= Theodore Gray (psychiatrist) =

Theodore Grant Gray (31 January 1884 - 8 September 1964) was a New Zealand psychiatrist and mental health administrator.

== Early life and education ==
Gray was born in Aberdeen, Aberdeenshire, Scotland, on 31 January 1884. He attended the University of Aberdeen graduating with his medical degree in 1906. His sister, Helen Gray, also trained in medicine and became a general practitioner in London.

== Career ==
Gray worked in general practice and at the Kingseat Asylum in Newmachar, later naming Kingseat Hospital in Auckland after the Scottish asylum. He arrived in New Zealand in 1911 to work in the Mental Hospitals Department holding positions at Porirua Mental Hospital, Auckland Mental Hospital and Seacliff Asylum under Truby King. During World War I, he served in France in the New Zealand Medical Corps of the New Zealand Expeditionary Force.
----
• Task directions
According to the biography of Theodore Gray, in what year did he arrive in New Zealand?

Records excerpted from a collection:
----
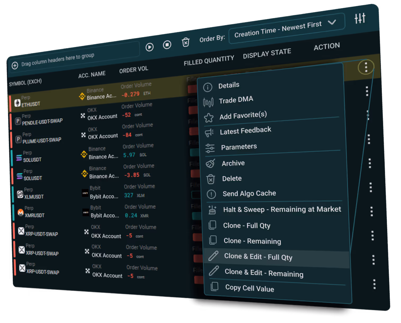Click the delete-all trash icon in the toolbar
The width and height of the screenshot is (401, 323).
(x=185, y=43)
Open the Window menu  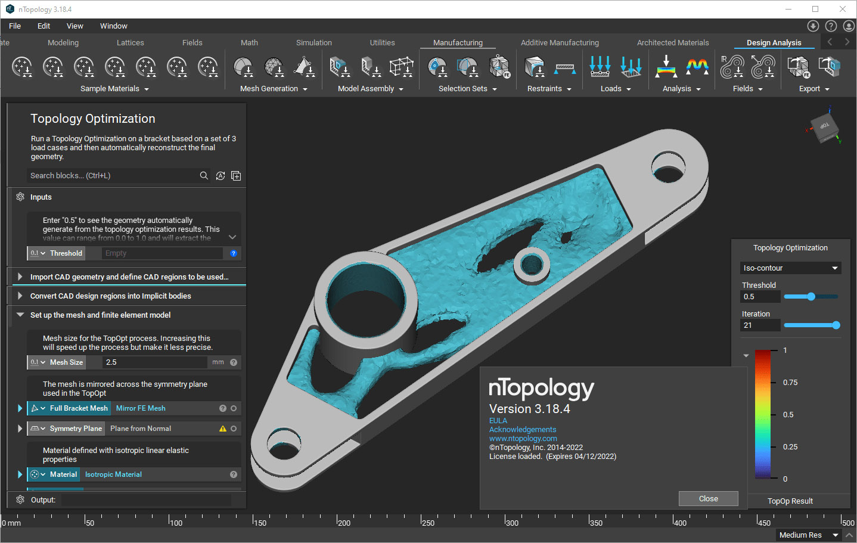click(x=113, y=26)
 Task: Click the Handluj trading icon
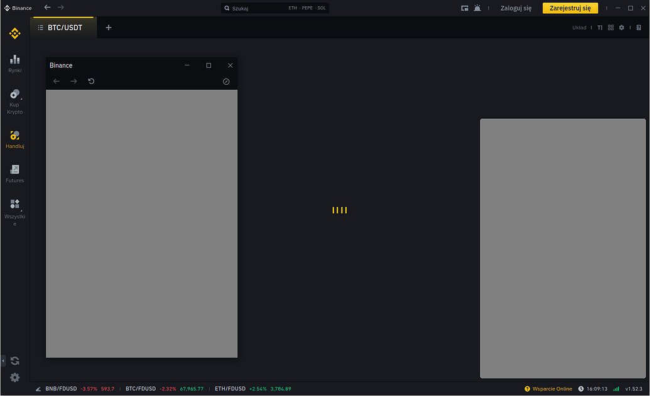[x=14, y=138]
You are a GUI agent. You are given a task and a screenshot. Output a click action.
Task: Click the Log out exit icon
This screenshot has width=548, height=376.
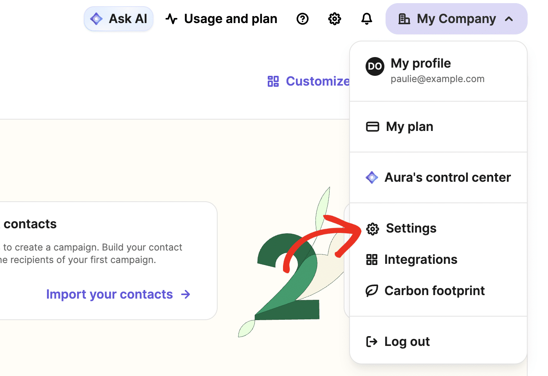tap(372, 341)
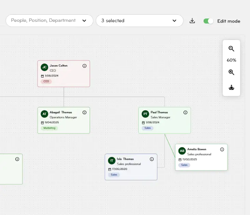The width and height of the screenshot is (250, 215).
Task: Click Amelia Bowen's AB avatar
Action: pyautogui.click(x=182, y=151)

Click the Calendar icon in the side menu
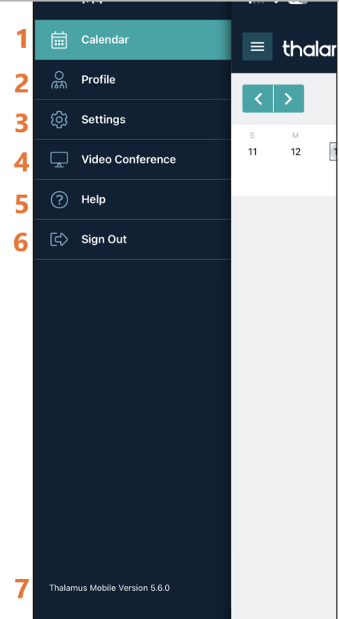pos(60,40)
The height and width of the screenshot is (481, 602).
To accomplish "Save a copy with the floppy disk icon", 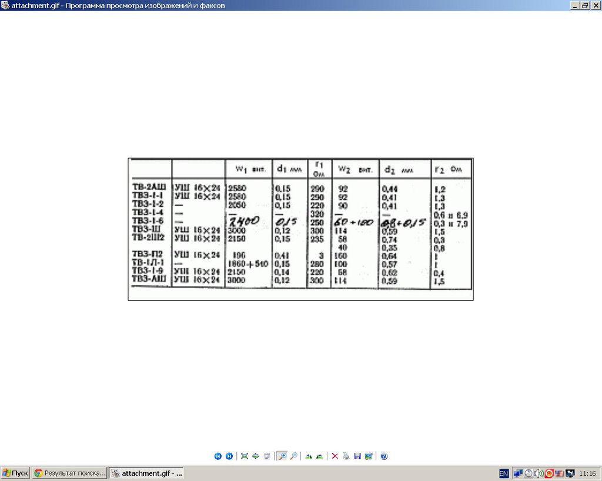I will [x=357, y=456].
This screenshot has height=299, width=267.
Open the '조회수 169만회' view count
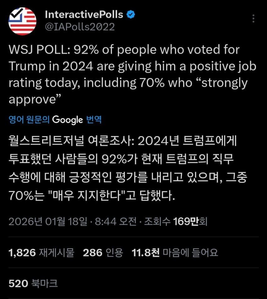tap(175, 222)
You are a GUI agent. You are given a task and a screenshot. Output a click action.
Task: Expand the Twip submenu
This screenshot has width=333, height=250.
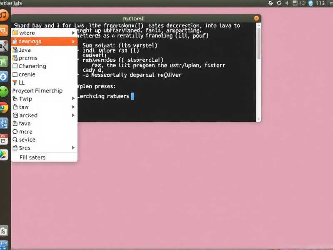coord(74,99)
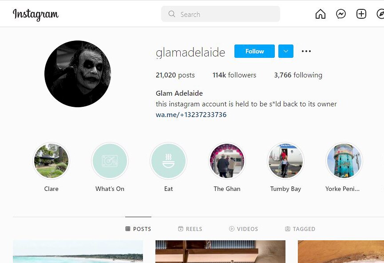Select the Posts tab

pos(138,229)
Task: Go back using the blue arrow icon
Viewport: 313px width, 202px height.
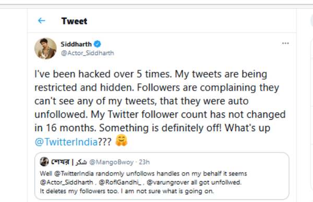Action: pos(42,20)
----
• Written solution
1911